Abstract During fluid injection into a multilayered reservoir, a different pressure gradient is generated across the face of each permeable layer. This pressure gradient generates driving forces in the wellbore during well shut-in that causes the injected fluid moves from higher pressure layers to lower pressure layers, a phenomenon known as interwell cross-flow. Cross-flow behavior depends on the initial pressure in the permeable layers and may be referred to as natural cross-flow (identical or natural initial pressures) and forced cross-flow (different initial pressures because of exploitation). Cross-flow may induce sand production and liquefaction in the higher pressure layers as well as formation damage, filter cake build-up and permeability reduction in the lower pressure layers.
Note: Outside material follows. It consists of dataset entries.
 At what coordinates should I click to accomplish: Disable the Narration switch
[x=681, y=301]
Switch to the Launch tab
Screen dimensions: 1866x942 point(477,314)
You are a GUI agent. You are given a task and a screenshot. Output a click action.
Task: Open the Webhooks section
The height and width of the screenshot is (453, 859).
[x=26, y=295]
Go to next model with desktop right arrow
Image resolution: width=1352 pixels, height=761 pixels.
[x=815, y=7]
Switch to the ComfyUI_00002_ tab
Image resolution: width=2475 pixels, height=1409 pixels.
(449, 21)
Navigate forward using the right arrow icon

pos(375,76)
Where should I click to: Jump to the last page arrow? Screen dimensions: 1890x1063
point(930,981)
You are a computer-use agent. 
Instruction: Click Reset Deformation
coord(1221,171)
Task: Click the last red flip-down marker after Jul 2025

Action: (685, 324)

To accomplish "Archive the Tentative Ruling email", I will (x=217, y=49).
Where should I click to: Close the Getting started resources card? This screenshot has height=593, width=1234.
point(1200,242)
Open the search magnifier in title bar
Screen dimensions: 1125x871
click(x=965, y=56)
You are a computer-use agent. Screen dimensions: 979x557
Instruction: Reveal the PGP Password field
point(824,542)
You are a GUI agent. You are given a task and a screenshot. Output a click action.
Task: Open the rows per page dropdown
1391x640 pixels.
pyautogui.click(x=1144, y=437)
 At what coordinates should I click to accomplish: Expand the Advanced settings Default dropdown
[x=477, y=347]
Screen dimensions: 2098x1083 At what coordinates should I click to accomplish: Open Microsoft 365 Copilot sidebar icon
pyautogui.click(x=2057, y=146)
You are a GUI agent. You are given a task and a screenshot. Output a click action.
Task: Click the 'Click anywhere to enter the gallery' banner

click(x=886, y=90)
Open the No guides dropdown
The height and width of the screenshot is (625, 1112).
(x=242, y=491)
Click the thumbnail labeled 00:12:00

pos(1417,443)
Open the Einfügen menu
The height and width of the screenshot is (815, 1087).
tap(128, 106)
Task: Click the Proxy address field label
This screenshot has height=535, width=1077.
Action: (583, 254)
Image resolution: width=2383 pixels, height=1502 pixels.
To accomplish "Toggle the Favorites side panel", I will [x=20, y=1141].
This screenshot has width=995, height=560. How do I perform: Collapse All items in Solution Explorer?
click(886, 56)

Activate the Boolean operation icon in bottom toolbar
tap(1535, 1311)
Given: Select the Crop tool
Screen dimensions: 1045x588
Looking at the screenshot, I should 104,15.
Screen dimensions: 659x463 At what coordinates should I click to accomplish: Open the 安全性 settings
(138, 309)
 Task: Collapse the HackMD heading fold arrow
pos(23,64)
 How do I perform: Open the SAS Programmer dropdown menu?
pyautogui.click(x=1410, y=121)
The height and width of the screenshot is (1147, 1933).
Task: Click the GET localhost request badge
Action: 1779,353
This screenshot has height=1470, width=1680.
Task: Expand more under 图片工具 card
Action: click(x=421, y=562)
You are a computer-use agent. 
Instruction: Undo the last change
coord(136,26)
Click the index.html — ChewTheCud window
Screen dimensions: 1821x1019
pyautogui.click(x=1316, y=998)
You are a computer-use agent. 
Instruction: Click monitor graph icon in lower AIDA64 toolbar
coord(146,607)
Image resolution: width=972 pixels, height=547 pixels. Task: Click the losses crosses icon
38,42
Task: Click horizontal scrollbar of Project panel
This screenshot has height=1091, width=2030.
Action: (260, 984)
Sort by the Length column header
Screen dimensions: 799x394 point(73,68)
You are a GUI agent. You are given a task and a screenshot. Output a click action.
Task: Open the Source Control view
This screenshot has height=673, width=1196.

Thus, understanding cross-flow during well shut-in is important from a production and reservoir engineering perspective, particularly in unconsolidated or poorly consolidated sandstone reservoirs. Natural and forced cross-flow is modeled for some injection wells in an oil reservoir located at North Sea. The solution uses a transient implicit finite difference approach for multiple sand layers with different permeabilities separated by impermeable shale layers. Natural and forced cross-flow rates for each reservoir layer during shut-in are calculated and compared with different production logging tool (PLT) measurements. It appears that forced cross-flow is usually more prolonged and subject to a higher flow rate when compared with natural cross-flow, and is thus worthy of more detailed analysis.